Sonunda fırına varmıştık .
"Ah bu fırın mı?" Diye düşündüm ben de içimden .
Bisikletten önce Wonwoo indi . Ardından da ben indim. Daha sonra birlikte içeriye girdik."Hoşgeldiniz." Dedi çalışan. Ardından bana doğru baktı ve;
"Ah , Y/n !? Görüşmeyeli nasılsın?" Diye sordu.
"Selam Joshua sunbae! İyiyim . Peki ya sen? İşler nasıl gidiyor?" Dedim ben de gülümseyerek.
"Açıkçası ... şu sıralar biraz sıkışığız ama daha iyi olacağımızı umut ediyorum." Dedi Joshua da.
"Hımm . Festivale geliyorsunuz değil mi? Yani satış yapmak için . Hem belki durumunuz için işe yarar ."(Y)
"Vernon da öyle düşünüyor . Sanırım şansımızı deneyeceğiz." (J)
Wonwoo'nun bize şaşkın şaşkın baktığını farkedince;
"Ah Wonwoo shi . Bu Joshua sunbae . Büyükannelerimiz arkadaş . Biz küçükken kardeşi Vernon ile birlikte büyükannemlere gelirlerdi . Aynı zamanda ben ilk okuldayken üst sınıfımdaydı. O yüzden ona hâlâ Joshua sunbae derim." Dedim gülümseyerek .
Ardından Joshua'ya dönüp;
"Sunbae , bu Wonwoo , şey ... (birkaç saniye durduktan sonra) benim erkek arkadaşım." Dedim.

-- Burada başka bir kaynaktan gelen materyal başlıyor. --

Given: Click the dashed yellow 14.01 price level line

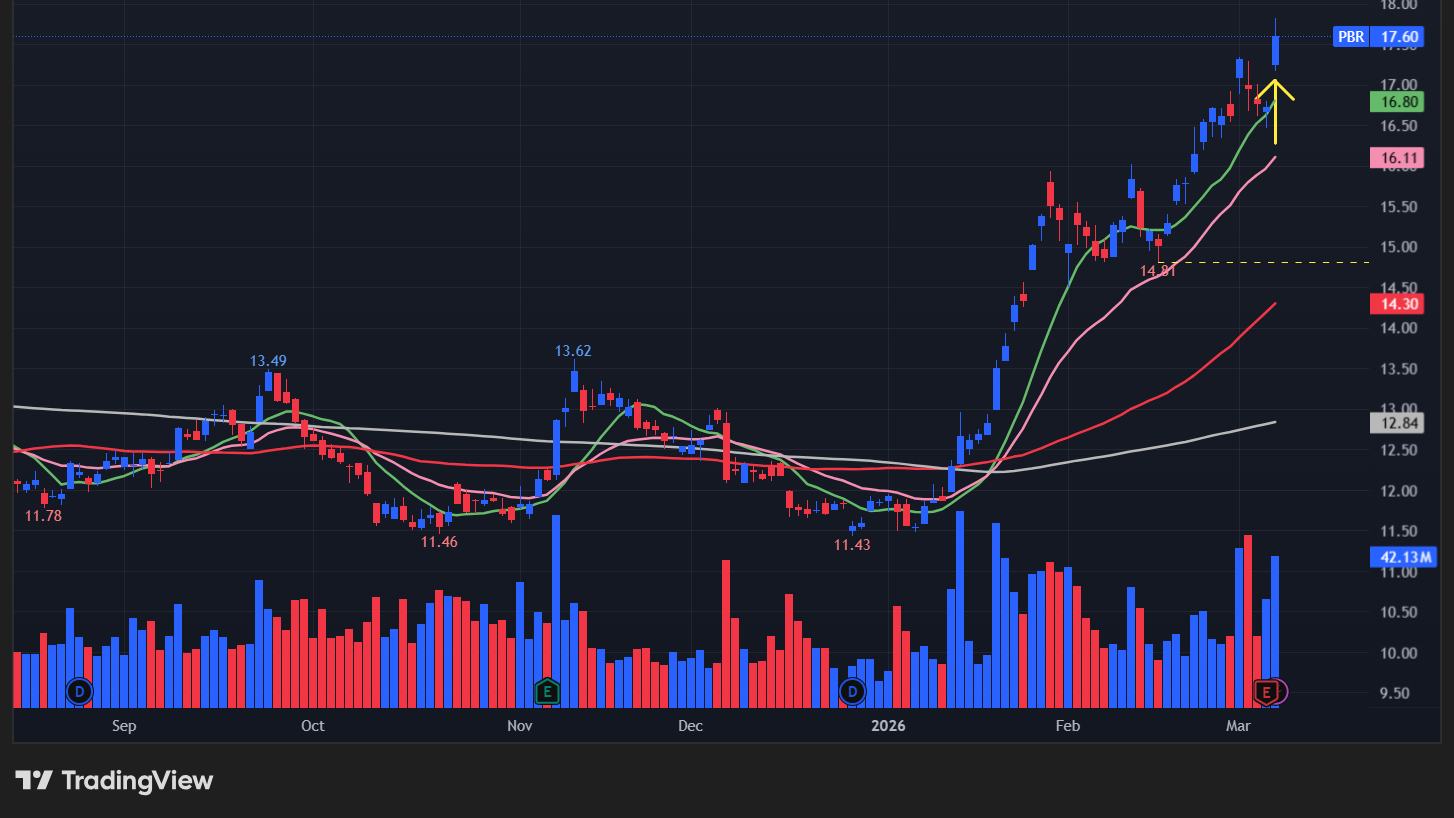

İlk defa Wonwoo'yu bu şekilde birine tanıtıyordum ve çok utanmıştım . Wonwoo'nun da bana utangaç ama bir o kadar da şaşkın baktığını görür gibiydim.
"Ahhh! Erkek arkadaş hm . Memnun oldum Wonwoo ." Dedi Joshua da sırıtarak .
"Şey b-ben de." Dedi Wonwoo kekeleyerek . Kekelemesi tatlı gelmişti çünkü bunu utandığı için yapıyordu.
Ardından kahvaltılıkları aldık , Joshua Sunbae'ye de hoşçakal dedikten sonra oradan ayrıldık.
Daha sonra bisiklete bindik ve oturup kahvaltı yapabileceğimiz biryere gittik."Pekii! Hadi yiyelim ." (W)
Ben de kafa salladım ve yemek yemeye koyulduk.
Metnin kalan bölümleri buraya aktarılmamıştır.